◆ INPUT FOR THIS TASK ◆
►

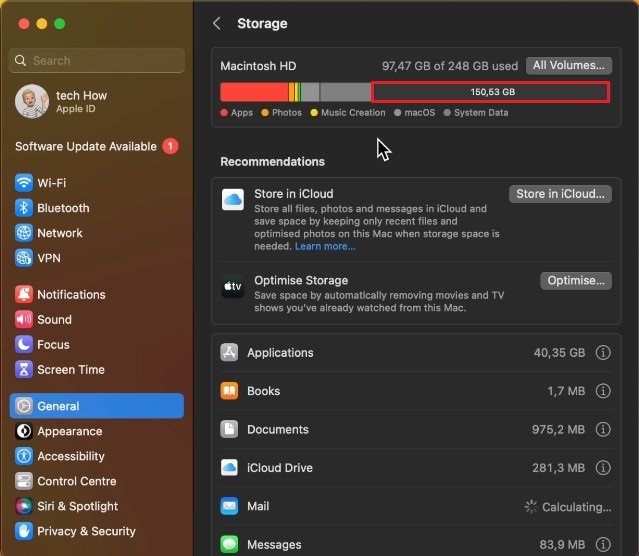Click the Apple TV Optimise Storage icon

click(232, 288)
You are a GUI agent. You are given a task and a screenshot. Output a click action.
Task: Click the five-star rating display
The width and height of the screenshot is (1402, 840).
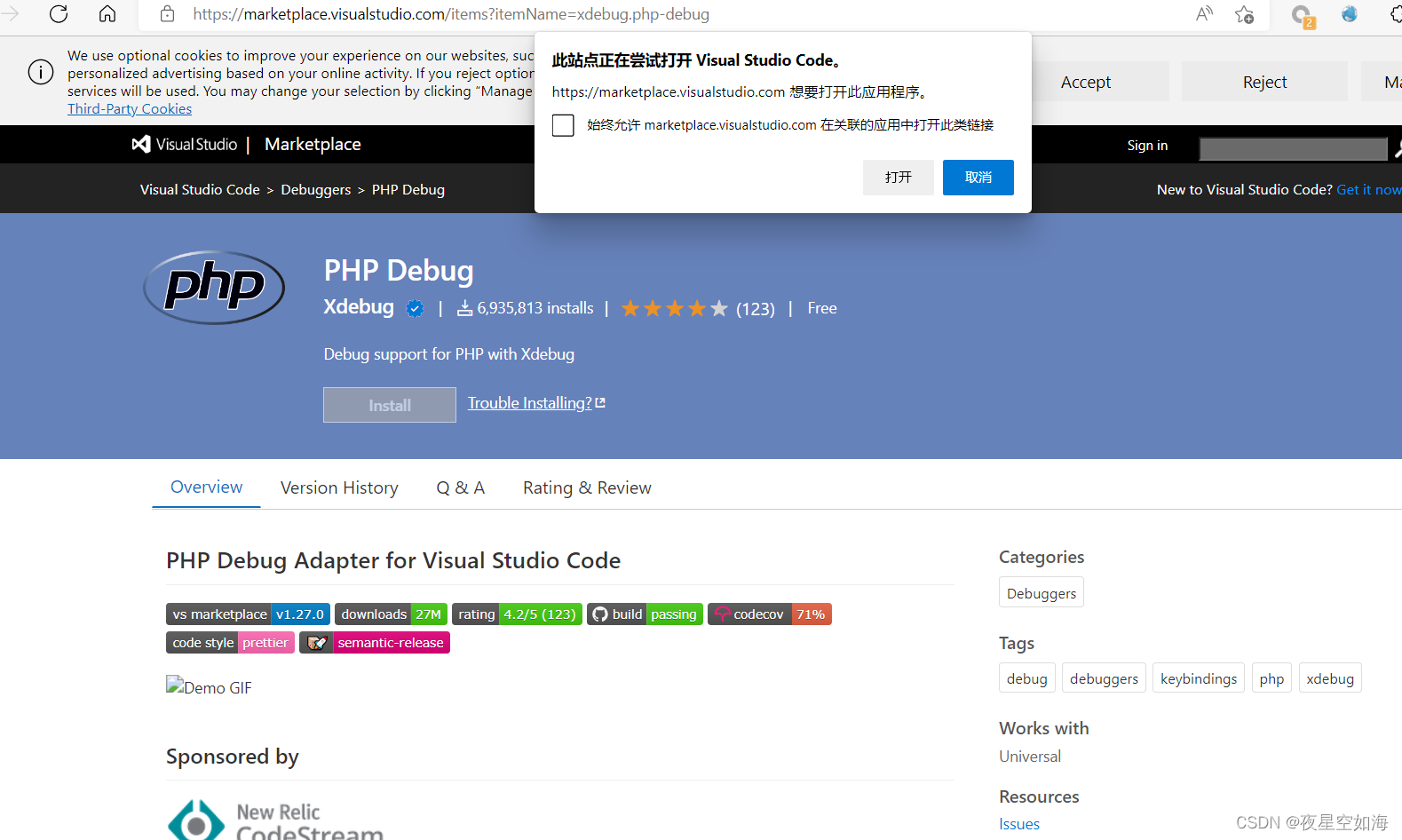(674, 308)
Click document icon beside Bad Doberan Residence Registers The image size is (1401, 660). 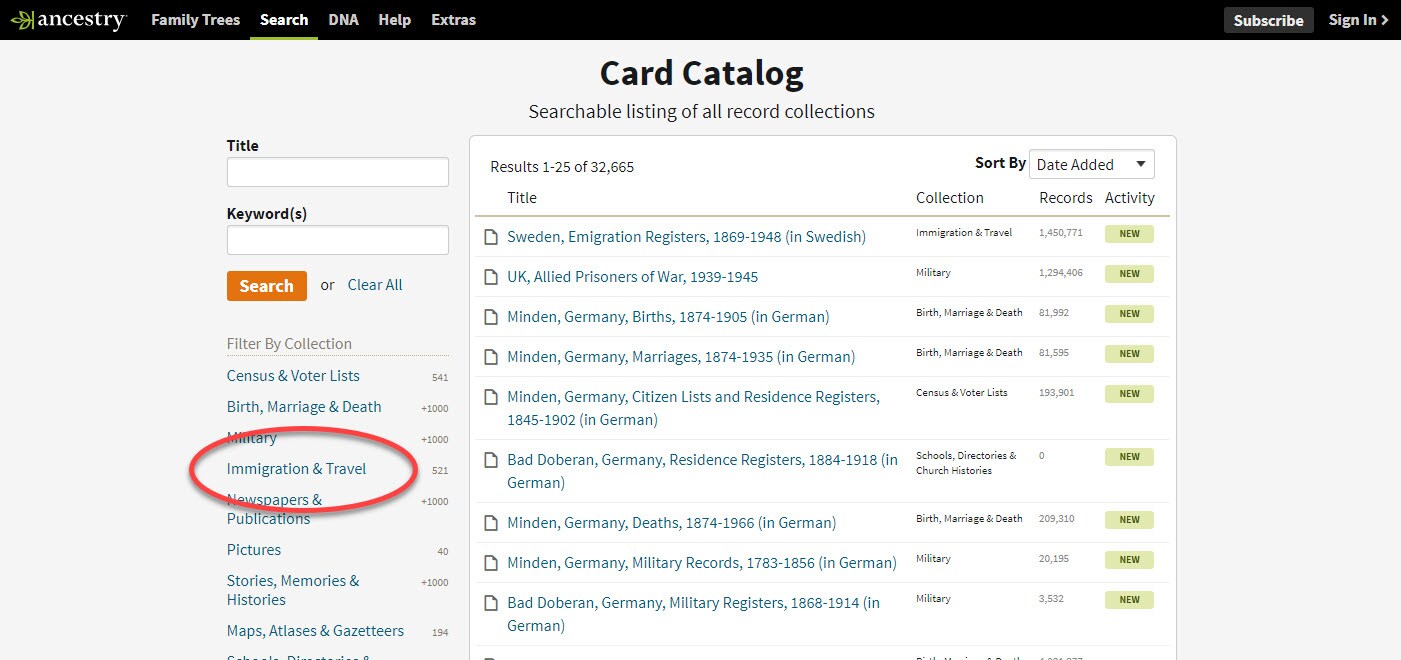click(491, 460)
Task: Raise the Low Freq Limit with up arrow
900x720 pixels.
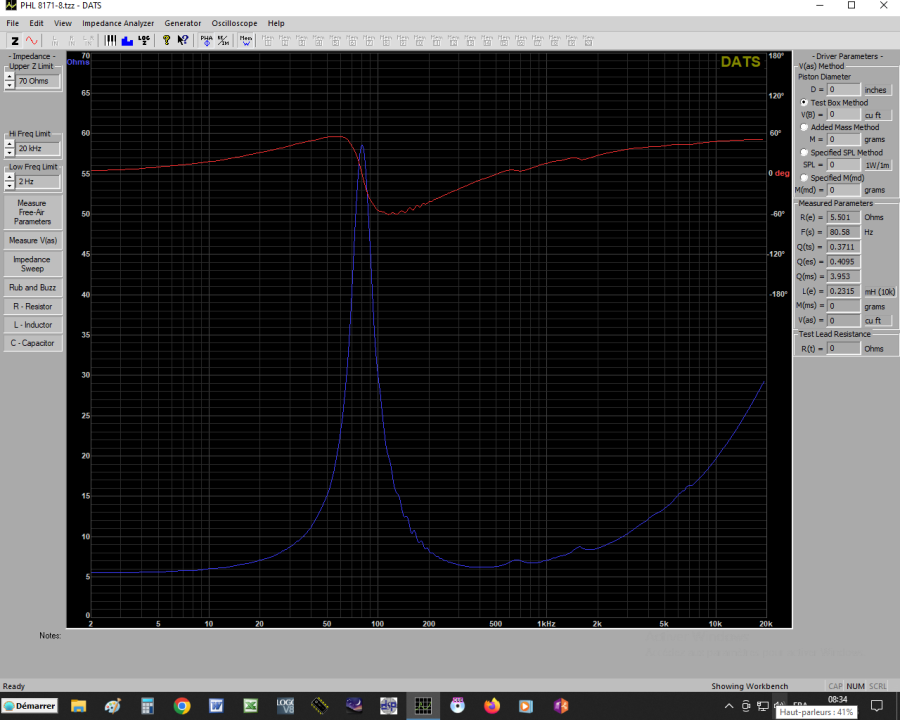Action: tap(10, 178)
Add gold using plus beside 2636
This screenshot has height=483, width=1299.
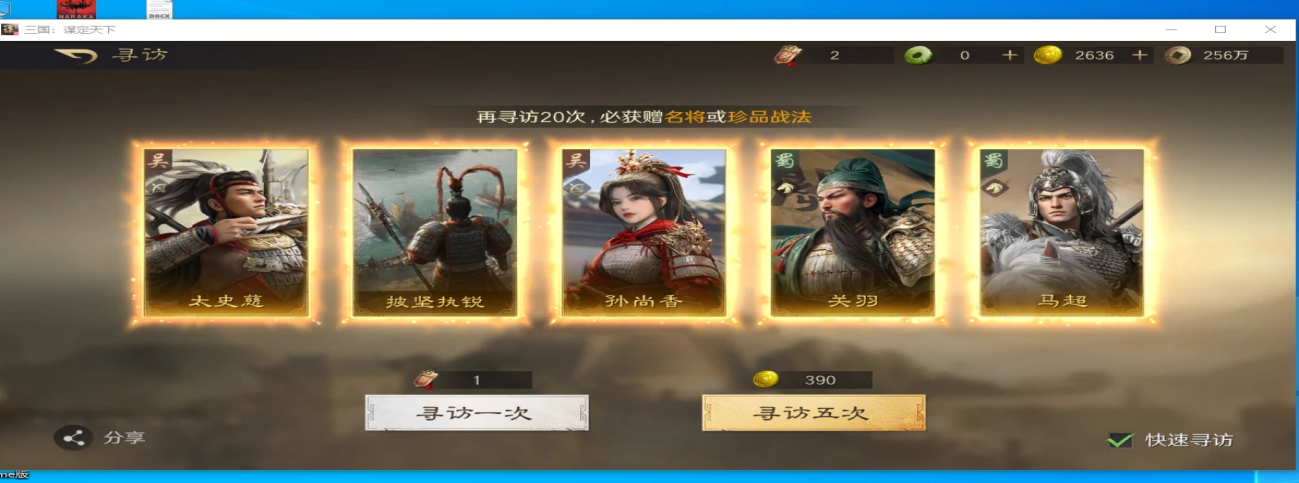(x=1139, y=55)
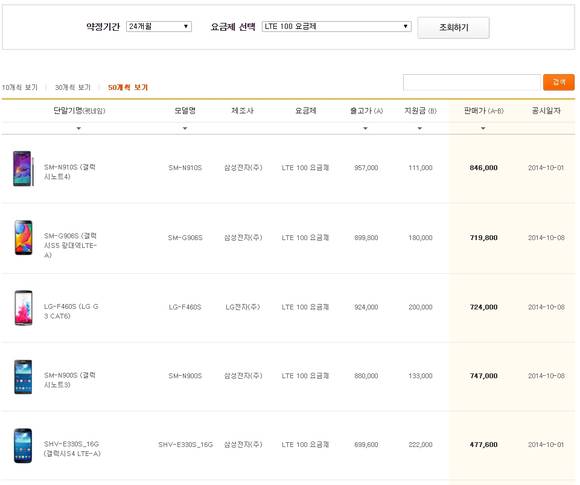Viewport: 580px width, 485px height.
Task: Switch to 10개씩 보기 view
Action: (x=20, y=87)
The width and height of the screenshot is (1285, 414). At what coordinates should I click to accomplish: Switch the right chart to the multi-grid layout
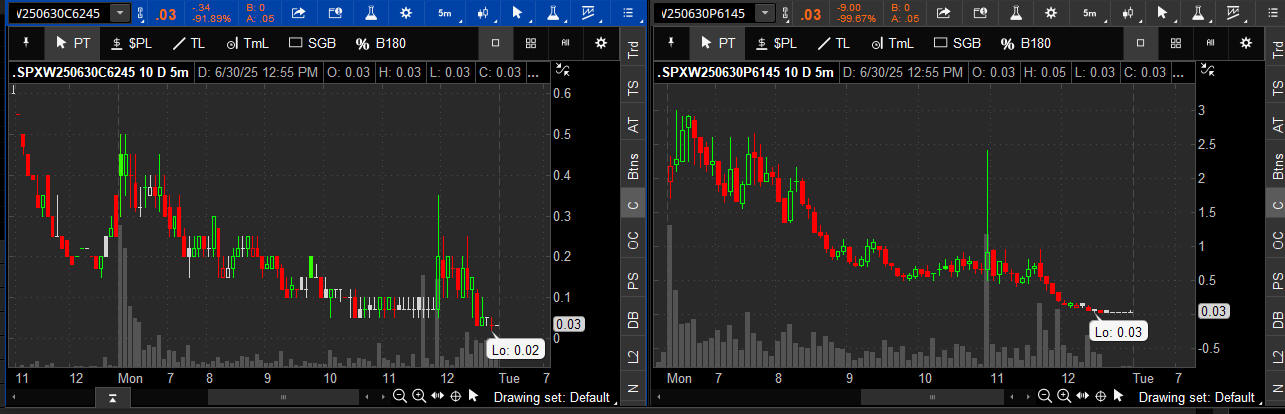click(1174, 43)
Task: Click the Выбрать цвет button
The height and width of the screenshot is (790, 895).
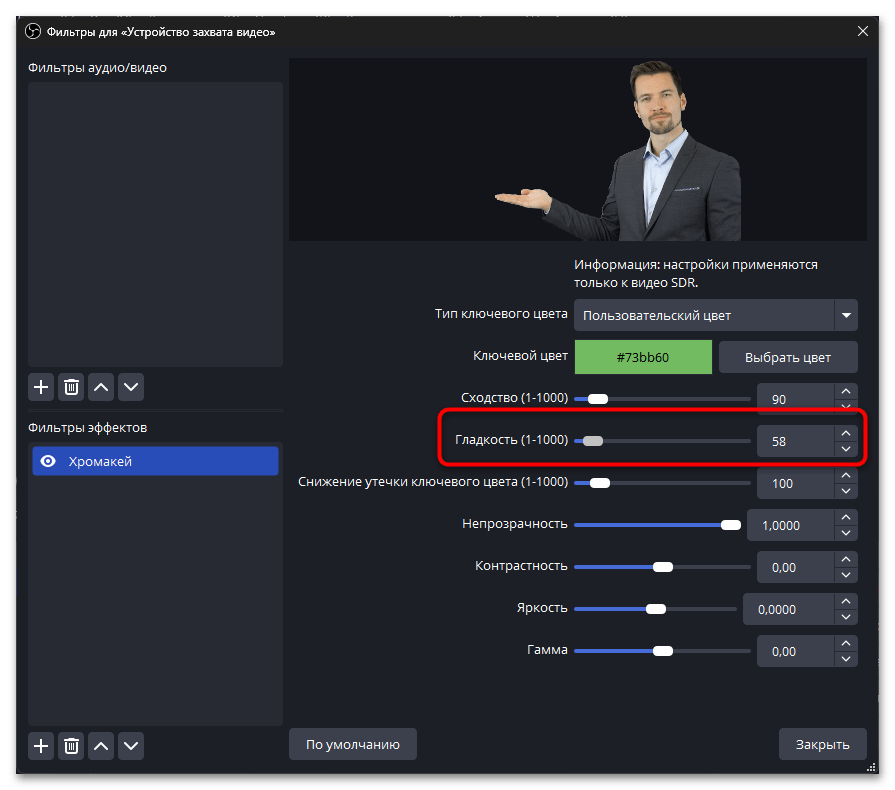Action: pyautogui.click(x=788, y=357)
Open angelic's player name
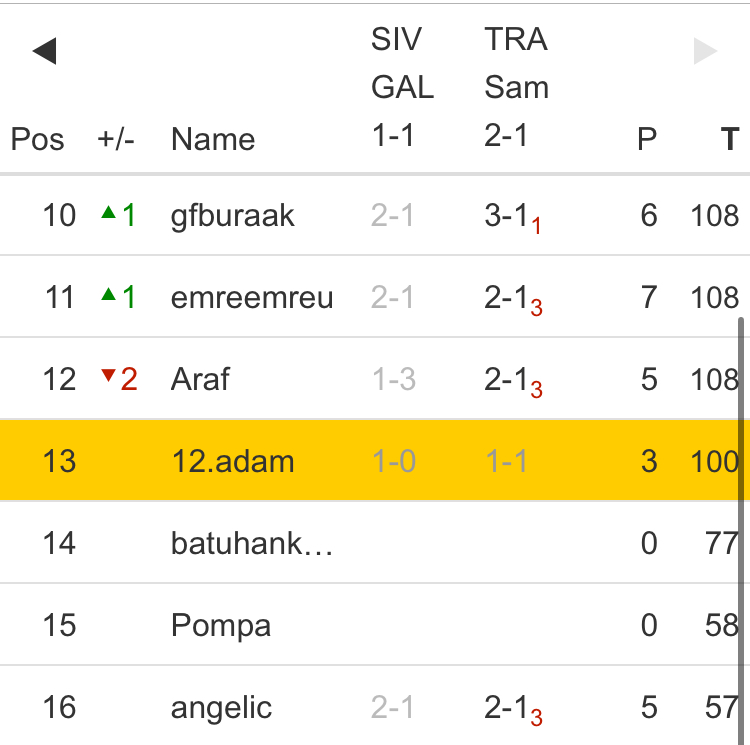This screenshot has height=745, width=750. coord(221,707)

◄

◆ WHAT TO DO ◆
Repeat exactly and only the lines from the one holding "Task: Raise the Low Freq Limit with up arrow" through the final line of the entries; no pictures.

◆ TASK ANSWER ◆
Task: Raise the Low Freq Limit with up arrow
900x720 pixels.
Action: tap(10, 178)
Add gold using plus beside 2636
This screenshot has height=483, width=1299.
(x=1139, y=55)
Viewport: 580px width, 485px height.
Task: Switch to 10개씩 보기 view
Action: (x=20, y=87)
The width and height of the screenshot is (1285, 414). At what coordinates should I click to accomplish: Switch the right chart to the multi-grid layout
click(1174, 43)
Task: Click the Выбрать цвет button
The height and width of the screenshot is (790, 895).
Action: pyautogui.click(x=788, y=357)
Open angelic's player name
This screenshot has height=745, width=750. coord(221,707)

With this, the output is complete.